Although there are limited exceptions (such as with sponsorship by a prime contractor), subcontractors have no right of appeal.
The Contract Disputes Act applies only to express or implied-in-fact contracts, and does not extend to contracts implied-in-law.
The Court of Federal Claims and the Boards of Contract Appeals do not have power to grant equitable (injunctive) relieve against the U.S. government or its officers, except in bid protest cases at the Court of Federal Claims
Shavers-Whittle had a subcontract to DQSI, LLC, a prime contractor with the U.S. Army Corps of Engineers. The subcontract was for work on hurricane storm damage risk protection systems in New Orleans, LA. In October 2013, Shavers-Whittle wrote to the Contracting Officer informing her that DQSI owed it $499,753.60 under its subcontract, but the letter did not demand payment from the government, nor did it state any particular dollar amount that the government would pay. Nor was the letter accompanied by any certification as required by the Contract Disputes Act. According to the decision, the purpose of the letter was to ask the Corps of Engineers to prevent DQSI from assessing liquidated damages against Shavers-Whittle.

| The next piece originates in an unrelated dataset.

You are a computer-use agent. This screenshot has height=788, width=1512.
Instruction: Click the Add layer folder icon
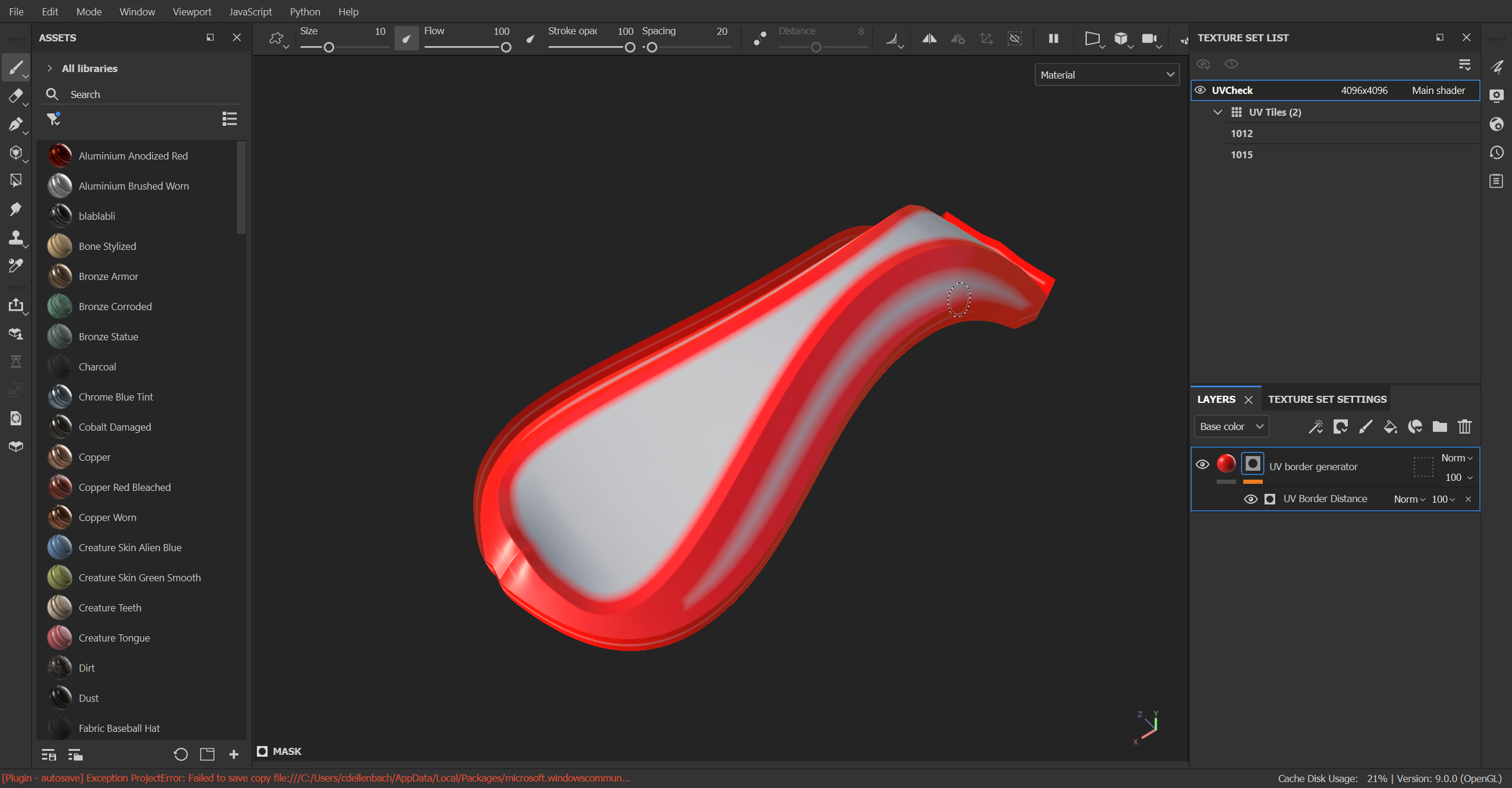1439,427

A year an a half later, Shavers-Whittle wrote to the Contracting Officer stating that DQSI and it were in litigation involving “division of the remaining contract dollars” and asserting that DQSI had obtained the contract by fraud, because it was not a certified 8(a) contractor. The letter further stated that under FAR 49.108-8, the Corps had authority to terminate the prime contract, and settle with the subcontractors. However, once again, Shavers-Whittle did not demand that the government pay any money, or state any particular amount, or include a certification.
One month later, the Contracting Officer wrote to Shavers-Whittle and stated that the project was physically complete, and termination at that time was not in the government’s best interest. She encouraged Shavers-Whittle to pursue remedies through Federal or State Courts to enforce the subcontract.
Shavers-Whittle filed an appeal at the ASBCA 60 days later, requesting “voiding of the prime contract and payment of all monies due”. The ASBCA dismissed the appeal for lack of jurisdiction, noting the many things in the appeal that did not comply with law:
An appeal must be filed by a contractor who is a party to a government contract. Shavers-Whittle did not have a contract with the government, was a subcontractor, and invoked no exception to the rule that a subcontractor cannot bring a direct appeal against the government.
Shavers-Whittle sought injunctive relief to void or terminate a contract, but the Board has no power to issue injunctive relief.
Shavers-Whittle sought Board jurisdiction over an implied-in-law contract between itself and the government, (asserting that FAR 49.108-8(b), which allows the government to “settle and pay any settlement proposal arising out of the termination of subcontracts,” created such an implied-in-law contract) However, the Contract Disputes Act does not cover implied-in-law contracts
Shavers-Whittle failed to seek a “sum certain” in its letter to the Contracting Officer
Although over $100,000, Shavers-Whittle never certified its letter as required by the Contract Disputes Act.
It was an unfortunate day for Shavers-Whittle, which, at this point, can only look to state courts to enforce its subcontract with DQSI. And one can only guess if there is a liquidated damages clause in the subcontract, that may be enforced as well.